Josh_Soref: CORS is addressed by a one-off-whitelist by SSDP

Claes: richt suggests this is a proxy-less solution, but the web app client still needs to know the UPnP details for communicating via XHR with the service
... we see that integration with web intents will enable a decoupling on the low level details

richt: you either abstract behind web intents or afterwards (i.e. as in a web page script library)

Claes: do you (richt) name the web intents as a proxy?

<bryan> re access control, should the API support the functions described in UPnP-gw-DeviceProtection-v1-Service-20110224.pdf to ensure that the device if it includes access controls, they can be validated prior to the device being included in a picker? Or would that occur later in the process of accessing the device?

richt: you either have the web apps talking directly to the service over XHR in which case you need whitelisting mechanism or CORS, or you have a hidden gateway behind the web intents message channel.
... we should definitely look at whether we can solve this with web intents

OliverD: we should do that but it would be desirable to avoid slowing down solutions for UPnP

<Zakim> josh, you wanted to note that we're writing some WebIntents code right now for Location/Temperature demos

Josh_Soref: we're writing some WebIntents code right now for WebIntents code right now for Location/Temperature demos

gbillock: we have some demos coming up soon too.

richt: I can mint new URLs e.g. for temperatures, but need a solution for legacy devices.

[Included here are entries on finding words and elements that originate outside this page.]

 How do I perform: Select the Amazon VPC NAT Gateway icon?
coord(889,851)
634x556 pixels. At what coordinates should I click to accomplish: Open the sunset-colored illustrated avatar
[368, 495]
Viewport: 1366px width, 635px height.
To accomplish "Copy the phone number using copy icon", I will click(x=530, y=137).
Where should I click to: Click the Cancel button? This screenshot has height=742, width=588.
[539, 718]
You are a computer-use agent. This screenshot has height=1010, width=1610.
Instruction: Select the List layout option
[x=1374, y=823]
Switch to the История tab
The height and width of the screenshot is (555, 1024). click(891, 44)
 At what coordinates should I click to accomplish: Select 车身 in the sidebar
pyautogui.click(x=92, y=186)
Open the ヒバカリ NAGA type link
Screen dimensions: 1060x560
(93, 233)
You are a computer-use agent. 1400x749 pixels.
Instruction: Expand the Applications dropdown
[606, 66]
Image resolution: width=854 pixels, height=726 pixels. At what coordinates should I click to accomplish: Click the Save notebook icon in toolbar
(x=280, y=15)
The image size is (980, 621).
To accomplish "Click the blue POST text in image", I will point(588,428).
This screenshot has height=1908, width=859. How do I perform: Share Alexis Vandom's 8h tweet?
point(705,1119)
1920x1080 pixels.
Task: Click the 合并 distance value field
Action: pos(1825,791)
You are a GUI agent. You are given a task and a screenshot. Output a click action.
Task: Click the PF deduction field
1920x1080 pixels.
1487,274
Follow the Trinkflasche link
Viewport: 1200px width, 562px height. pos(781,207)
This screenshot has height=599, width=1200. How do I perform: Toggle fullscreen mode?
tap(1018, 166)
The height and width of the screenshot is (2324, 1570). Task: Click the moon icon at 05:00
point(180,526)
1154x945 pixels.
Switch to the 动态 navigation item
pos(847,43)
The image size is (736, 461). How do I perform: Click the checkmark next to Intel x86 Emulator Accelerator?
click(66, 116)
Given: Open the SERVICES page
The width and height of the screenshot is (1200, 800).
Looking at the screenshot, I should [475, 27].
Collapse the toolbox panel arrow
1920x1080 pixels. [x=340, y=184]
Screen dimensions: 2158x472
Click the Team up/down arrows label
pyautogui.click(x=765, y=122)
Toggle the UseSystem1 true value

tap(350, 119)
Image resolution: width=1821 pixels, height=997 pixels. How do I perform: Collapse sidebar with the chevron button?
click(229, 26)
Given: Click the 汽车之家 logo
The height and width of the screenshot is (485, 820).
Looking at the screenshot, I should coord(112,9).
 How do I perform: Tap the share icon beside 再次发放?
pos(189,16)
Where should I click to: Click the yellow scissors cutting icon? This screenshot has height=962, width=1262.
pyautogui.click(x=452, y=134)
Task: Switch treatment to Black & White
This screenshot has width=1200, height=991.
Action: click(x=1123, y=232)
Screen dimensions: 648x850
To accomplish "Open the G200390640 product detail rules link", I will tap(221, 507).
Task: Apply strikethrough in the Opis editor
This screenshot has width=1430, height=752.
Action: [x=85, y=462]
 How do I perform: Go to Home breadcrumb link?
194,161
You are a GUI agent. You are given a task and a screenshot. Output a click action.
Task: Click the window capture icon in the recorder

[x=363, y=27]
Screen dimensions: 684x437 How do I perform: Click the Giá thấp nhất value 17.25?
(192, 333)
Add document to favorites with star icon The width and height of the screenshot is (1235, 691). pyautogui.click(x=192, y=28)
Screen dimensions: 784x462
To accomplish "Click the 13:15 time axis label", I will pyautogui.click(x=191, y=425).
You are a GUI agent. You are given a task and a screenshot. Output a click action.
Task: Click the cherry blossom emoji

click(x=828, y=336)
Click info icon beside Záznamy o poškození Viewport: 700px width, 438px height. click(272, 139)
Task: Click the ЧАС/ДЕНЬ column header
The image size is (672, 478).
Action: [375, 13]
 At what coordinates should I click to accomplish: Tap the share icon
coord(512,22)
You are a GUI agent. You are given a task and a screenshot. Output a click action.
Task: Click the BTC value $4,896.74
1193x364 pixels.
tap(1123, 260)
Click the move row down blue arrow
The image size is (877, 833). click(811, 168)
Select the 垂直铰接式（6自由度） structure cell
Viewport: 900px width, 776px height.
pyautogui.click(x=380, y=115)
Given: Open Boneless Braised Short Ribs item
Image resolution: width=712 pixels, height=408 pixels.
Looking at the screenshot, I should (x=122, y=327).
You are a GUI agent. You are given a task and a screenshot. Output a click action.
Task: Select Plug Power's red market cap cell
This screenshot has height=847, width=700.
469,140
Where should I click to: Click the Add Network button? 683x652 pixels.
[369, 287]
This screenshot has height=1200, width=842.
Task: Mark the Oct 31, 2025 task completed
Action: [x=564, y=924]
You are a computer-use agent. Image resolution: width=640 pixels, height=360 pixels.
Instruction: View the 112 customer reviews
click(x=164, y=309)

Josh_Soref: there will be a set of common devices/services. For those we can expect a drop in proxy for them
... legacy devices probably have security problems, so proxies are actually a good thing

<richt> ACTION: richt to provide more use cases for Networked Service Discovery [recorded in http://www.w3.org/2012/03/20-dap-minutes.html#action21]

<trackbot> Created ACTION-528 - Provide more use cases. [on Richard Tibbett - due 2012-03-29].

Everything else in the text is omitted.